The NBAs collective bargaining agreement (CBA) between the players association and the league expires after this season and NBA commissioner David Stern is proposing that the new CBA (which will be in effect during the 2006 draft) include a clause that imposes a 20-year old minimum age limit on players entering the league. Thats right: The next LeBron James or Carmello Anthony may have to wait a couple of years before gaining superstar status in the NBA.
At first glance, this appears to be a curious move for both the union and the NBA. Why would you deny league access to some of your most prolific stars? The past two NBA Rookie of the Year winners have been straight-out-of-high-school players (James and Amare Stoudemire). Moreover, a whopping seven players on this years NBA All-Star rosters never attended a single college class, including such players as Kevin Garnett, Tracy McGrady and Jermaine ONeal.
High school players forgoing college basketball to go pro has been an issue of some controversy ever since Garnett was drafted fifth overall by the Timberwolves in 1995. That trend has only accelerated in recent years. In the 2004 draft, one-third (10) of the players selected in the first round came straight from the prep ranks, including first overall pick Dwight Howard.
Preps have traditionally been a high-risk, high-reward proposition for NBA general managers. For every James, who immediately became the best player on his team, there are a dozen Ndudi Ebis, the 2004 Timberwolves draftee that has only seen about 50 minutes of floor time in his 164 games with the team. The majority of these high school projects are being paid NBA salaries and consuming valuable roster spots while contributing next-to-nothing in terms of actual production on the court.
In no other professional sports league are both the major league and minor league rosters one and the same. In the NFL, very few players are even considered for the draft until they have played at least three years in college, and teams also have a small practice squad roster on which they can keep developing players.
Baseball, where about half of the players drafted each year come straight out of high school, has an extensive minor league development system that has been in place for over 75 years.

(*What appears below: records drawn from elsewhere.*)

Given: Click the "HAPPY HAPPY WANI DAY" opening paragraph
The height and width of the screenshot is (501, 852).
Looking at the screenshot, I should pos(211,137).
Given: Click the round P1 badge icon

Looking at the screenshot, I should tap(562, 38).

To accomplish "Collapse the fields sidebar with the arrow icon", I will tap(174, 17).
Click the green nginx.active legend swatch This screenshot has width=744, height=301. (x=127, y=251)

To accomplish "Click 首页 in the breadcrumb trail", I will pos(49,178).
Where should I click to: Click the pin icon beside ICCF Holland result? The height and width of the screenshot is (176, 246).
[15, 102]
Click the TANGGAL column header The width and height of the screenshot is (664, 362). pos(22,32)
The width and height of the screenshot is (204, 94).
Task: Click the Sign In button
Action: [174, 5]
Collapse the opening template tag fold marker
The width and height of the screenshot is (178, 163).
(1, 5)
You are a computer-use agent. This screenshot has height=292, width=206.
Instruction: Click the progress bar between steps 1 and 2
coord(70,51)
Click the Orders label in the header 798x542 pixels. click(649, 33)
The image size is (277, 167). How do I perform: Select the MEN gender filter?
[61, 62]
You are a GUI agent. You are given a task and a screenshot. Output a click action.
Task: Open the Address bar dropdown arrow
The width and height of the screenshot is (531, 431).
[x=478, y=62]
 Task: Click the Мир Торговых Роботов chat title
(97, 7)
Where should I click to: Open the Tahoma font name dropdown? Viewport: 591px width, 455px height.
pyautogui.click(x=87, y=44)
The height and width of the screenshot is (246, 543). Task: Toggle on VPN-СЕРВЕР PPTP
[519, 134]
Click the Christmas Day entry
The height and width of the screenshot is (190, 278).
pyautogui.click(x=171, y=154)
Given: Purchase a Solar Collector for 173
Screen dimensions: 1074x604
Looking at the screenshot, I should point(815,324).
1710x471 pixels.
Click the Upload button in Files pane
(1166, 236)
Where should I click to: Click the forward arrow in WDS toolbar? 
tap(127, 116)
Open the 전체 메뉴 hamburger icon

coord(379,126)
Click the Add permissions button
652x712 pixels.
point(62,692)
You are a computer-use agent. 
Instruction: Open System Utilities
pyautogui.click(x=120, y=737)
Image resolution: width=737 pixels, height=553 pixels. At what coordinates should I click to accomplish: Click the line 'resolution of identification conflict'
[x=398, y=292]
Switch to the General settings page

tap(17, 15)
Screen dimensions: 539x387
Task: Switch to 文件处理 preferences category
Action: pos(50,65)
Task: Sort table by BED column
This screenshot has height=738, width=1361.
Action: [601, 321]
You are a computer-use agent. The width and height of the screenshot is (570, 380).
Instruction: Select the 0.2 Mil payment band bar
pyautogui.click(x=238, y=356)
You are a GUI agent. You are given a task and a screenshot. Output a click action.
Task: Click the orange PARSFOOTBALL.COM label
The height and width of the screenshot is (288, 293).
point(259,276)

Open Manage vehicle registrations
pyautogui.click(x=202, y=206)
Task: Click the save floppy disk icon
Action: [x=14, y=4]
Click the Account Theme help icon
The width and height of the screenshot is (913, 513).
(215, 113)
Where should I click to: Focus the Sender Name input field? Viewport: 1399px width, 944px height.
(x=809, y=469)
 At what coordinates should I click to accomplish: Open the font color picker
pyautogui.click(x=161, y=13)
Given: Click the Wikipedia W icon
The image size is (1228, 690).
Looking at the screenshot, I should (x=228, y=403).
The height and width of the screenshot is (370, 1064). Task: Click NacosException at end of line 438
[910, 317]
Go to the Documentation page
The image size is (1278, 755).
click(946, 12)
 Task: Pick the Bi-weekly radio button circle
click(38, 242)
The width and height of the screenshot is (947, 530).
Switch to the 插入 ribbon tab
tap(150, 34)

Each major league team has four full-season minor league teams and at least two short-season teams, encompassing well over 100 players.
Hockey draws players from both the college ranks and a well-established system of junior leagues, and draft choices often play for league-affiliated minor league teams.
Stern wants not only to keep these young future stars from rotting on the bench for two or three years, but also to improve both the overall quality and marketability of the NBA. Hes hoping that high school players choose to go to college for at least two years before turning pro. Two years spent in the national limelight at a major college program will only serve to make these young players that much more more recognizable when they finally make it.
The players union, of course, would never agree to such a limit if it did not benefit them as well. In essence, they are preserving the jobs of their current members at the expense of future members a no-brainer for any union.
In the end, imposing an age limit should have a positive impact on the slowly fading NBA. The league has been losing market share to other sports for a few years now, and Stern sees this age limit as one way to help revitalize the game. It appears to be a win-win situation for almost all involved: current players, owners, and fans (especially college fans).
The only losers? Yep, you guessed it those second-class adults themselves, 18 year-olds.